Mahkota menggambarkan kekuasaan, kehormatan, kemuliaan, dan kejayaan oleh pemakainya.

Seorang yang bakal diangkat sebagai seorang raja disebut sebagai putra mahkota. Tinggal menunggu waktunya dia akan diagungkan dan menjadi penguasa.

Bagaimana dengan kita?

Kita tidak memiliki mahkota seperti yang dimaksudkan di atas. Hanya sedikit dan segelintir saja yang memiliki mahkota di dunia sementara ini.

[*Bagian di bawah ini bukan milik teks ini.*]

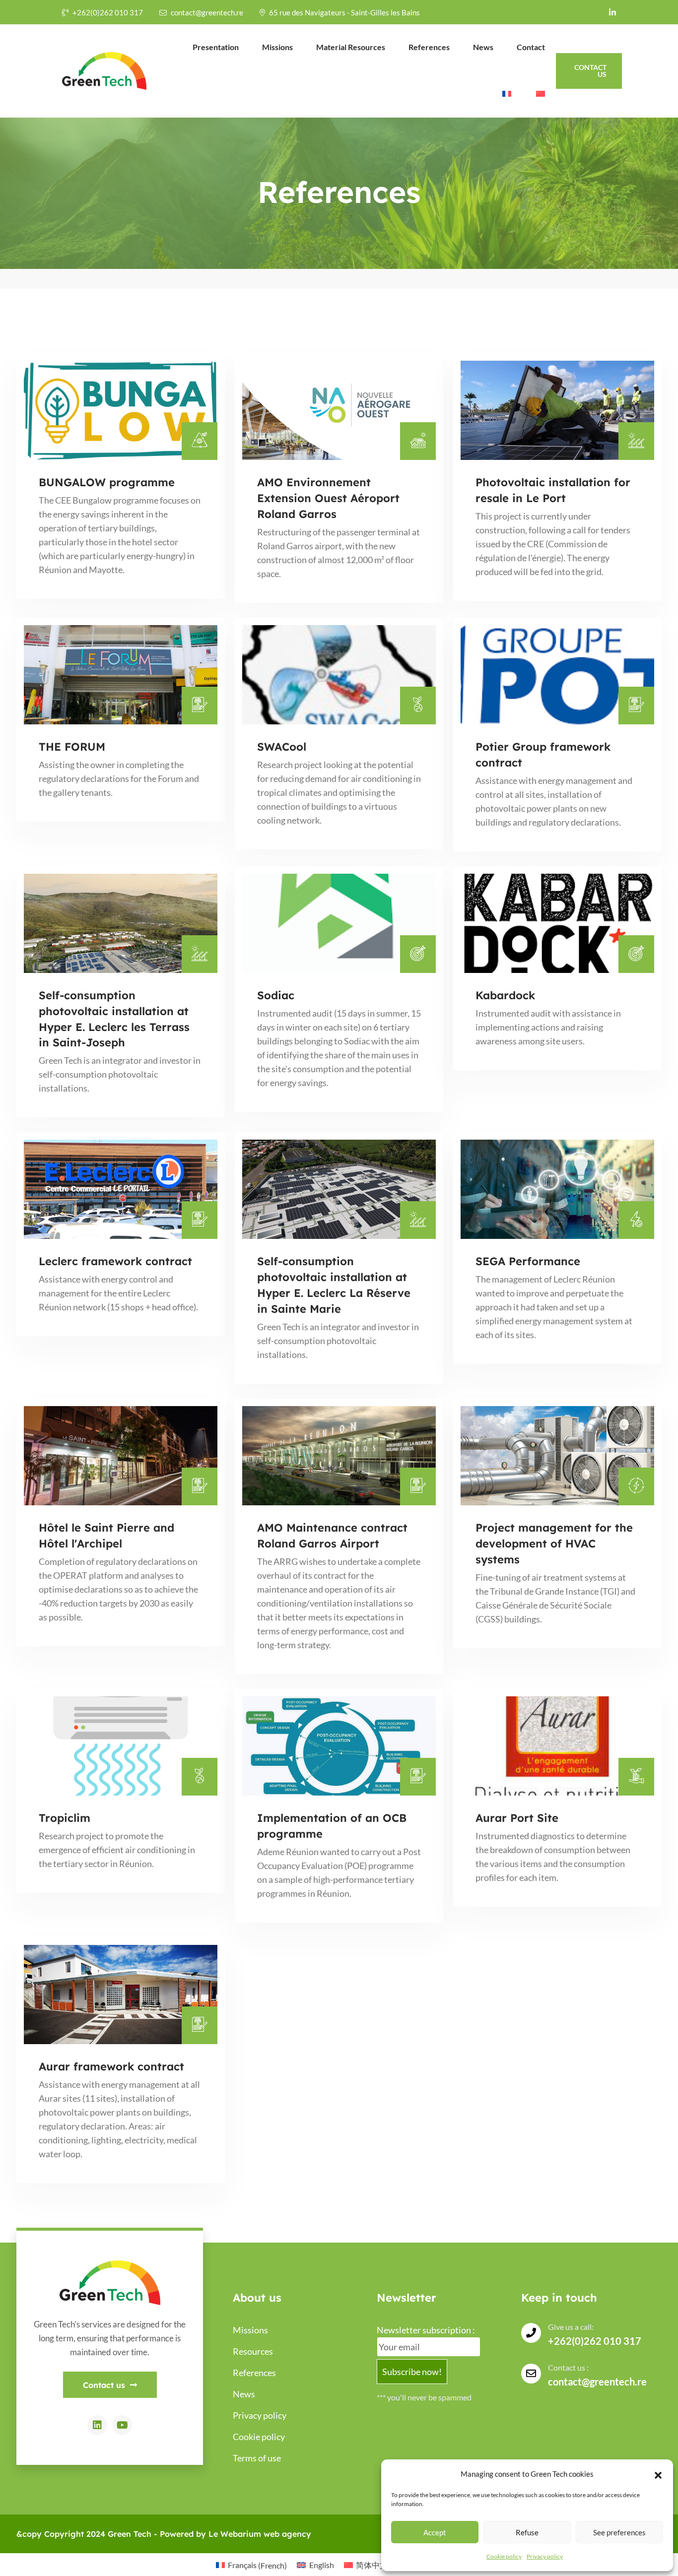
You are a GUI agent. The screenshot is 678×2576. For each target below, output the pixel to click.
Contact (531, 47)
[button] (658, 2474)
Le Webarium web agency (259, 2534)
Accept (434, 2532)
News (483, 47)
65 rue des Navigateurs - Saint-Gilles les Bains (344, 12)
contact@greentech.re (207, 12)
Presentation (216, 47)
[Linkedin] (97, 2425)
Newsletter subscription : (426, 2329)
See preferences (619, 2532)
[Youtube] (122, 2425)
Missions (277, 47)
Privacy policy (545, 2556)
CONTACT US (590, 70)
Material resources (350, 47)
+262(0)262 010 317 (107, 12)
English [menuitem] (321, 2565)
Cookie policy (504, 2556)
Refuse (527, 2532)
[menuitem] (506, 94)
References (429, 47)
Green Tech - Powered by (158, 2534)
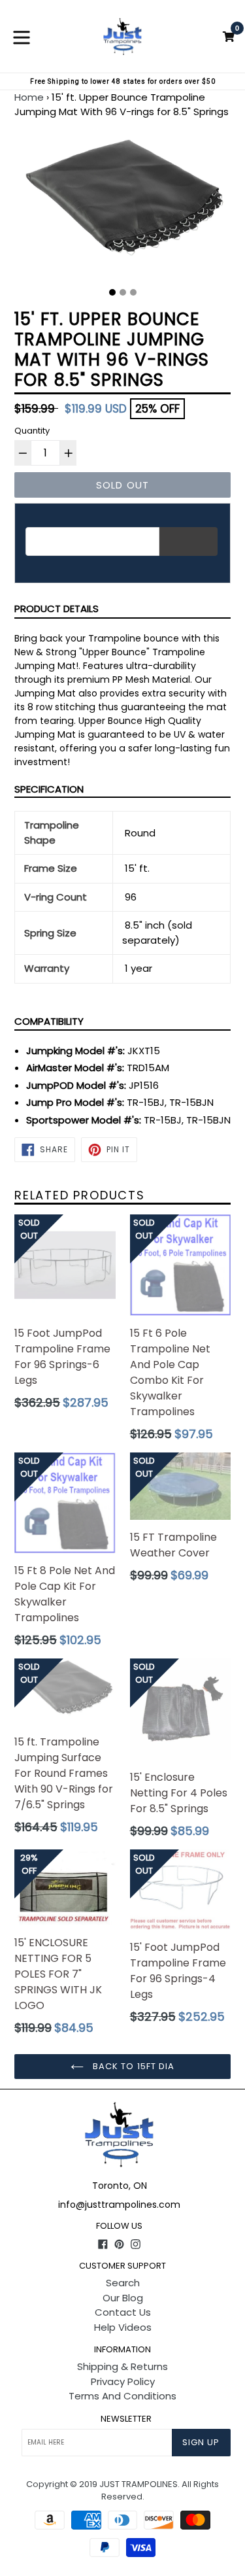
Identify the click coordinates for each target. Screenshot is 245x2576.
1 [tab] (112, 292)
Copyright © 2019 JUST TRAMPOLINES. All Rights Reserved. (122, 2490)
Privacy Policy (123, 2381)
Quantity (32, 430)
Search (123, 2283)
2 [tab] (123, 292)
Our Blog (123, 2298)
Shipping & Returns (122, 2366)
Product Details (56, 608)
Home (29, 97)
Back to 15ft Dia (132, 2066)
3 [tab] (133, 292)
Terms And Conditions (122, 2396)
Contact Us (123, 2312)
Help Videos (123, 2327)
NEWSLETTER (126, 2419)
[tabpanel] (122, 208)
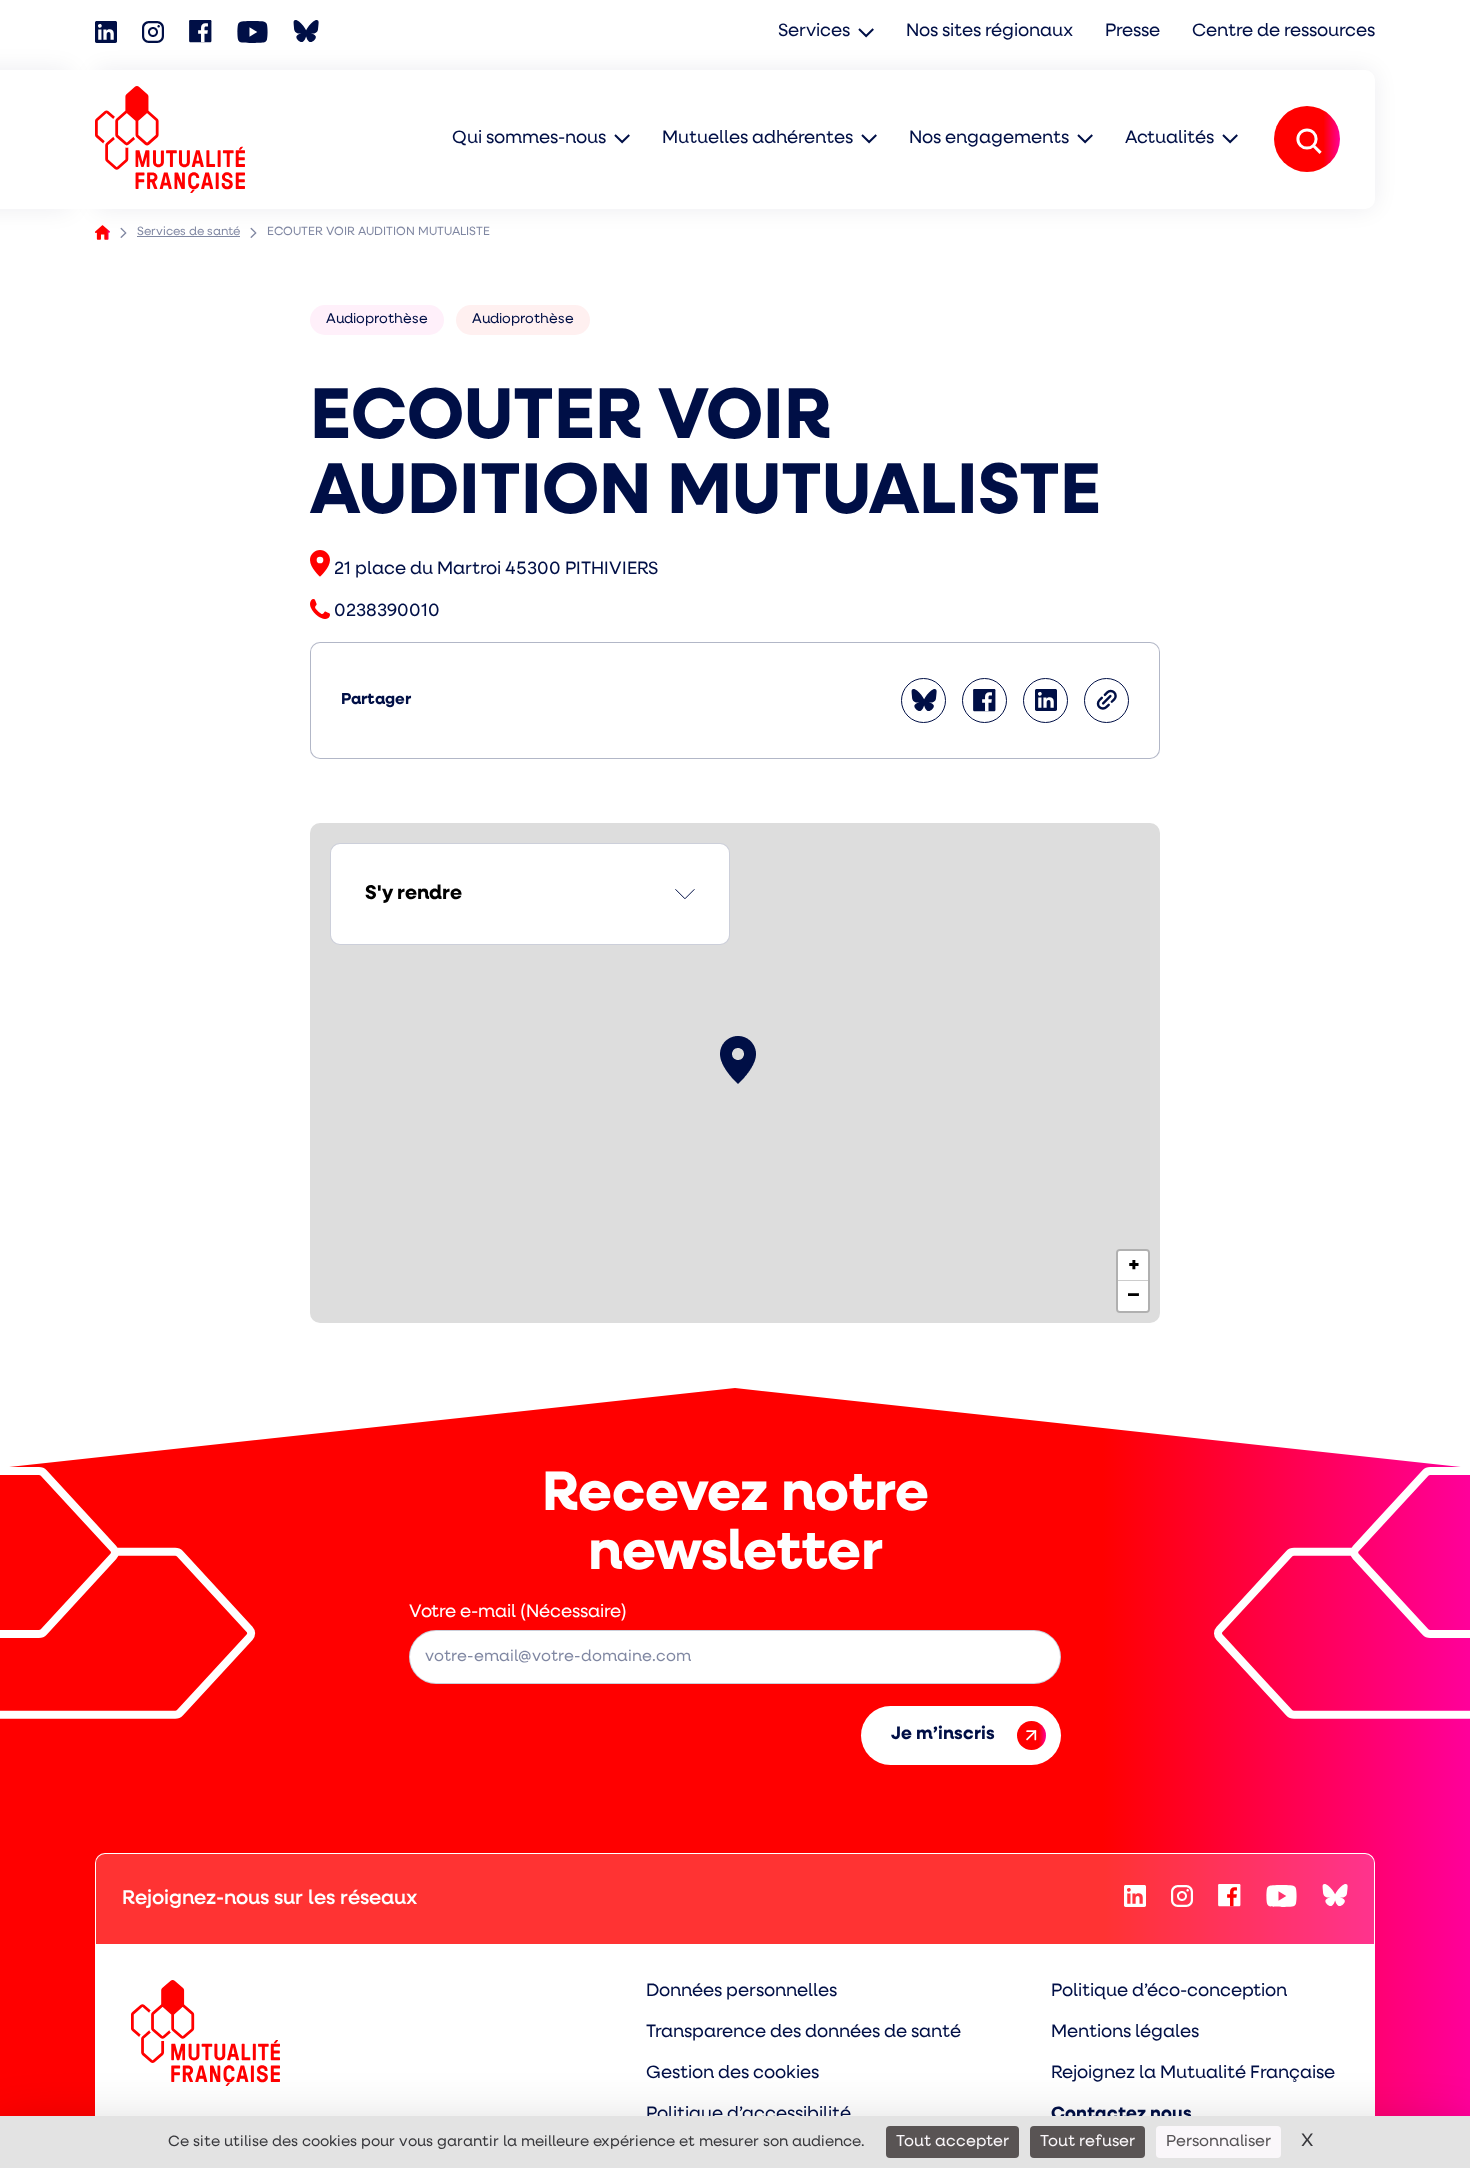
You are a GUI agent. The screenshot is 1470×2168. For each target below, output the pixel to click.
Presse (1132, 32)
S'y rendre (413, 894)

Tapi kita bersyukur sebab firman Tuhan menjanjikan ada mahkota yang akan diterima oleh orang percaya. Bahkan mahkota itu kekal yang dianugerahkan Tuhan melebihi mahkota raja-raja di dunia ini.

Bagaimana mahkota itu diperoleh?

Mungkin kita sedang berencana dan memikirkan untuk beroleh “mahkota-mahkota” dalam berbagai bentuk dalam hidup ini. Boleh saja kalau memang bisa didapatkan. Tidak pantang asalkan caranya benar dan patut.

Rasul Paulus mengatakan bahwa mahkota dia adalah adalah orang-orang yang dia bawa kepada Kristus… orang-orang yang dia bangun bertumbuh mengenal Yesus. Itulah upahnya. Itulah mahkotanya. Didapatkannya ketika Kristus kembali.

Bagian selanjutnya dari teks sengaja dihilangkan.